- [Provided entries]

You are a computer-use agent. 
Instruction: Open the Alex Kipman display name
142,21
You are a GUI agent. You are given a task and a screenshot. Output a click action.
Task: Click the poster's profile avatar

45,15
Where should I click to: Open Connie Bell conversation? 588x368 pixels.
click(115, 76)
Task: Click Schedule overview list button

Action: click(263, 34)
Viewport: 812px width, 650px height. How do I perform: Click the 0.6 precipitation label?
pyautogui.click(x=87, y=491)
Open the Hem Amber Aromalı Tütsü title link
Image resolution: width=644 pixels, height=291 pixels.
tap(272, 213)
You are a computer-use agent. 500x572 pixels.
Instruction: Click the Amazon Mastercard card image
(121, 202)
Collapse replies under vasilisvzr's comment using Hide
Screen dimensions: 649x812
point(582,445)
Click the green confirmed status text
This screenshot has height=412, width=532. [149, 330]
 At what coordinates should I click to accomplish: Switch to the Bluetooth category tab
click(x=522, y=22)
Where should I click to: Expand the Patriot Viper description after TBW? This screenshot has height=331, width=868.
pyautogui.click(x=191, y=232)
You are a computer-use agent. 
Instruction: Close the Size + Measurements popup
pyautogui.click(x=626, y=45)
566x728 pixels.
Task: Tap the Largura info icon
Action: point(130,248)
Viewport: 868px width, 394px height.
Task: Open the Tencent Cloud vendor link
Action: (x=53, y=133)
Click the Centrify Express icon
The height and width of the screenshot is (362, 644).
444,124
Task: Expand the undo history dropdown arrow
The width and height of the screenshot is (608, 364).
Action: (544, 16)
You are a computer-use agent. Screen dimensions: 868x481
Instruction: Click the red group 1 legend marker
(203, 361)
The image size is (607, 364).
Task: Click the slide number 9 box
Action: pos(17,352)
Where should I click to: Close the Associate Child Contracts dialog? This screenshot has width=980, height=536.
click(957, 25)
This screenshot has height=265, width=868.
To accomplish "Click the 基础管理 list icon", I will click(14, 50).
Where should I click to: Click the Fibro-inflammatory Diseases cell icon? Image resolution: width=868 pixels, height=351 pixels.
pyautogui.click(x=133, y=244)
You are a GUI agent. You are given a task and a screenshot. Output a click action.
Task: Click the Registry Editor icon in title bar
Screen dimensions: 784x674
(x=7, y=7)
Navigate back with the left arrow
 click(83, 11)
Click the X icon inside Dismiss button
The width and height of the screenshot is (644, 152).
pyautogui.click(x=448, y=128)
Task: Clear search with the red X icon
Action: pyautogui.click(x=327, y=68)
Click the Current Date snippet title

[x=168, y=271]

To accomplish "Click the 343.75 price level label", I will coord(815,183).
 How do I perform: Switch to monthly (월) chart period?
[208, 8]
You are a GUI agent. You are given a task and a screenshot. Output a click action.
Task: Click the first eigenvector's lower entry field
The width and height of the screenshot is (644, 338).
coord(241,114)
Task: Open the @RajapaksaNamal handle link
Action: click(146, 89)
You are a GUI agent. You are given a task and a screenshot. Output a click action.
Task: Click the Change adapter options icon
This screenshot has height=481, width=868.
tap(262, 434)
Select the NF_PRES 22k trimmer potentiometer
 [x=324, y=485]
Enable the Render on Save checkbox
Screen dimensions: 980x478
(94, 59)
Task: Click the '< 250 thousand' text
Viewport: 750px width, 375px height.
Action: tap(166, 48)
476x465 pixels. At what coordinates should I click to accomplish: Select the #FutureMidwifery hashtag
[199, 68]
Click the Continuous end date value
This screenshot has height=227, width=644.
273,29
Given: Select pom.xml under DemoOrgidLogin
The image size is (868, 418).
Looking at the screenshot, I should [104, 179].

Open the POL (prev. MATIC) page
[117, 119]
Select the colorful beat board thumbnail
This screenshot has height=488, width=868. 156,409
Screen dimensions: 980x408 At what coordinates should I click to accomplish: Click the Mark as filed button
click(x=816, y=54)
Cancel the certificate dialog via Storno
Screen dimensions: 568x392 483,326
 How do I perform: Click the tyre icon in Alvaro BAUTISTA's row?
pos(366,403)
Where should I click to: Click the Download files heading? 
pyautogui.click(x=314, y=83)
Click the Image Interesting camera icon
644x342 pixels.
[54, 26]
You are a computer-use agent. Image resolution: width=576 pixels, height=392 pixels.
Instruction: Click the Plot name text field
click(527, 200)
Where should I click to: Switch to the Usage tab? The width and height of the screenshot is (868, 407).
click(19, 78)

- [Goal of the exercise] For this exercise, retype the entire listing exactly.

- [Problem solution]
You are a computer-use agent. 
Instruction: Open the Alex Kipman display name
142,21
You are a GUI agent. You are given a task and a screenshot. Output a click action.
Task: Click the poster's profile avatar

45,15
Where should I click to: Open Connie Bell conversation? 588x368 pixels.
click(115, 76)
Task: Click Schedule overview list button

Action: click(263, 34)
Viewport: 812px width, 650px height. How do I perform: Click the 0.6 precipitation label?
pyautogui.click(x=87, y=491)
Open the Hem Amber Aromalı Tütsü title link
Image resolution: width=644 pixels, height=291 pixels.
tap(272, 213)
You are a computer-use agent. 500x572 pixels.
Instruction: Click the Amazon Mastercard card image
(121, 202)
Collapse replies under vasilisvzr's comment using Hide
Screen dimensions: 649x812
point(582,445)
Click the green confirmed status text
This screenshot has height=412, width=532. [149, 330]
 At what coordinates should I click to accomplish: Switch to the Bluetooth category tab
click(x=522, y=22)
Where should I click to: Expand the Patriot Viper description after TBW? This screenshot has height=331, width=868.
pyautogui.click(x=191, y=232)
You are a computer-use agent. 
Instruction: Close the Size + Measurements popup
pyautogui.click(x=626, y=45)
566x728 pixels.
Task: Tap the Largura info icon
Action: point(130,248)
Viewport: 868px width, 394px height.
Task: Open the Tencent Cloud vendor link
Action: (x=53, y=133)
Click the Centrify Express icon
The height and width of the screenshot is (362, 644).
444,124
Task: Expand the undo history dropdown arrow
The width and height of the screenshot is (608, 364).
Action: (544, 16)
You are a computer-use agent. Screen dimensions: 868x481
Instruction: Click the red group 1 legend marker
(203, 361)
The image size is (607, 364).
Task: Click the slide number 9 box
Action: pos(17,352)
Where should I click to: Close the Associate Child Contracts dialog? This screenshot has width=980, height=536.
click(957, 25)
This screenshot has height=265, width=868.
To accomplish "Click the 基础管理 list icon", I will click(14, 50).
Where should I click to: Click the Fibro-inflammatory Diseases cell icon? Image resolution: width=868 pixels, height=351 pixels.
pyautogui.click(x=133, y=244)
You are a GUI agent. You are given a task and a screenshot. Output a click action.
Task: Click the Registry Editor icon in title bar
Screen dimensions: 784x674
(x=7, y=7)
Navigate back with the left arrow
 click(83, 11)
Click the X icon inside Dismiss button
The width and height of the screenshot is (644, 152).
pyautogui.click(x=448, y=128)
Task: Clear search with the red X icon
Action: pyautogui.click(x=327, y=68)
Click the Current Date snippet title

[x=168, y=271]

To accomplish "Click the 343.75 price level label", I will coord(815,183).
 How do I perform: Switch to monthly (월) chart period?
[208, 8]
You are a GUI agent. You are given a task and a screenshot. Output a click action.
Task: Click the first eigenvector's lower entry field
The width and height of the screenshot is (644, 338).
coord(241,114)
Task: Open the @RajapaksaNamal handle link
Action: click(146, 89)
You are a GUI agent. You are given a task and a screenshot. Output a click action.
Task: Click the Change adapter options icon
This screenshot has height=481, width=868.
tap(262, 434)
Select the NF_PRES 22k trimmer potentiometer
 [x=324, y=485]
Enable the Render on Save checkbox
Screen dimensions: 980x478
(94, 59)
Task: Click the '< 250 thousand' text
Viewport: 750px width, 375px height.
Action: tap(166, 48)
476x465 pixels. At what coordinates should I click to accomplish: Select the #FutureMidwifery hashtag
[199, 68]
Click the Continuous end date value
This screenshot has height=227, width=644.
273,29
Given: Select pom.xml under DemoOrgidLogin
The image size is (868, 418).
Looking at the screenshot, I should [104, 179].

Open the POL (prev. MATIC) page
[117, 119]
Select the colorful beat board thumbnail
This screenshot has height=488, width=868. 156,409
Screen dimensions: 980x408 At what coordinates should I click to accomplish: Click the Mark as filed button
click(x=816, y=54)
Cancel the certificate dialog via Storno
Screen dimensions: 568x392 483,326
 How do I perform: Click the tyre icon in Alvaro BAUTISTA's row?
pos(366,403)
Where should I click to: Click the Download files heading? 
pyautogui.click(x=314, y=83)
Click the Image Interesting camera icon
644x342 pixels.
[54, 26]
You are a computer-use agent. Image resolution: width=576 pixels, height=392 pixels.
Instruction: Click the Plot name text field
click(527, 200)
Where should I click to: Switch to the Usage tab? The width and height of the screenshot is (868, 407).
click(19, 78)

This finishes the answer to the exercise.